Purification avec tag inteine

Purification inteine de Fne (33 kDa)

Production en milieu auto inductible :

- 1^er préculture : 10 ml de milieu 2YT 1 journée à 37°C à 200rpm, partir de la souche qui est à -80°C

- 2eme préculture : 100 ml de milieu M-NAI-ZY ( milieu autoinductible ) overnight à 37°C à 200rpm

- Production : 1L de milieu M-AI-ZY ( milieu auto inductible ) 200 rpm à partir des 100 ml d’inoculum, pendant 8h à 37°C ou 24h à 25 °C ou 48h à 15°C selon la solubilité de la proteine.

Solution nécessaire :

- tampon de lavage : 20mM Tris-HCl pH 8 (4ml de tris hcl ph7.5 1M), 500mM NaCl (20ml de nacl 5M), 0.1 mM EDTA (40µl EDTA 0.5M), 0.1%triton (2ml de triton 10%). Volume final 200ml à compléter avec 174 ml eau

- tampon de clivage : 20mM Tris-HCl ph 8 (1ml de tris 1M), 50mM NaCl (5ml de nacl 5M), 0.1 mM EDTA (10µl EDTA 0.5M) 30 mM dithiothréitol DTT (1.5ml de DTT 1M). Preparation du DTT 1M 0.77g pour 5ml de DTT

Gel SDS page, pour chaque échantillon faire

- Extrait brute après sonication.

- Fraction soluble après centrifugation 4°C, 4000g

- Flowthrought

- Fraction d’élution après passage de tampon de clivage.

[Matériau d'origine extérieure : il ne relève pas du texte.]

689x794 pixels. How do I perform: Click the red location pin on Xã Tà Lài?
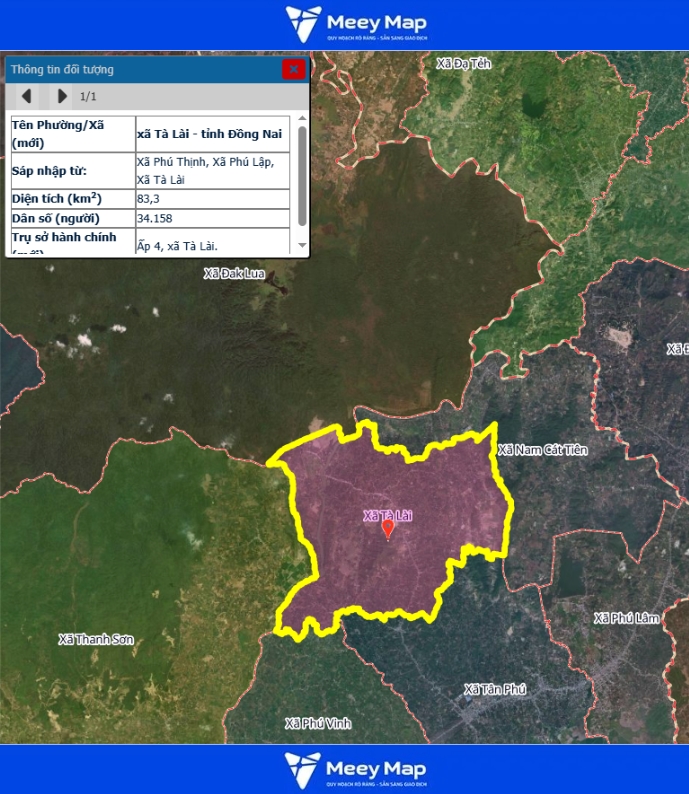(388, 529)
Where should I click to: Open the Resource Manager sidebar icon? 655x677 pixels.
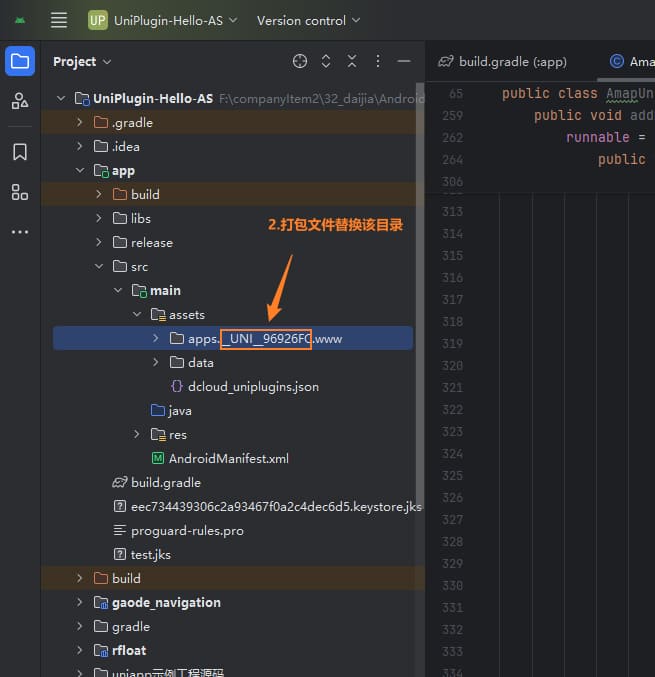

Clivage à 4°C : la proteine avec le tag intéine, clivage grâce à la réduction du DTT. L’inteine se fixe sur les billes de chitine, car elle possède un domaine de fixation à la chitine.

Protocole :

- Ajouter du trition 0.1% 100X après la sonication. (400µl de triton 10% X100)

- Sonication à froid. (4cycle avec tous les paramètres a 4, output 4, cycle duty 4)

- Reprendre les extraits brutes induit / et non induit dans 20 µl

- Centrifuger après la centrifugation 12000g, 30 min et filtrer à 0.45µm

- Garder le culot à -20°C

- Garder 40µl de surnageant + bleu de laemmli 4X

Equilibration de la colonne :

- ajouter 6 ml de bille de chitine

- équilibrer avec 60 ml de tp de lavage

- ajouter le surnageant après la centrifugation et la filtration

- Prendre 40µl de flowthrought + bleu de laemmili 4X

Lavage de la colonne :

- laver avec 100 ml de tp de lavage

- prendre 40µl de flowthrought + bleu de laemmli 4X

Clivage :

- laver avec 18 ml de tp de clivage ou 3 volume de colonne

- prendre 40 µl de Flowthrought + 20 µl de bleu de laemmili

- Stopper le flux et laisser à 4°C O/N

Elution :

- laver avec du tp de lavage, 3 volumes de colonne

- prendre 40 µl + 20 µl de bleu de laemmili

- Faire les gels SDS-page.

Régénération de la colonne :

- laver la colonne avec 3 volumes de 1% SDS, suivi de 5 volumes de H2O, puis 5 volumes de tp de lavage.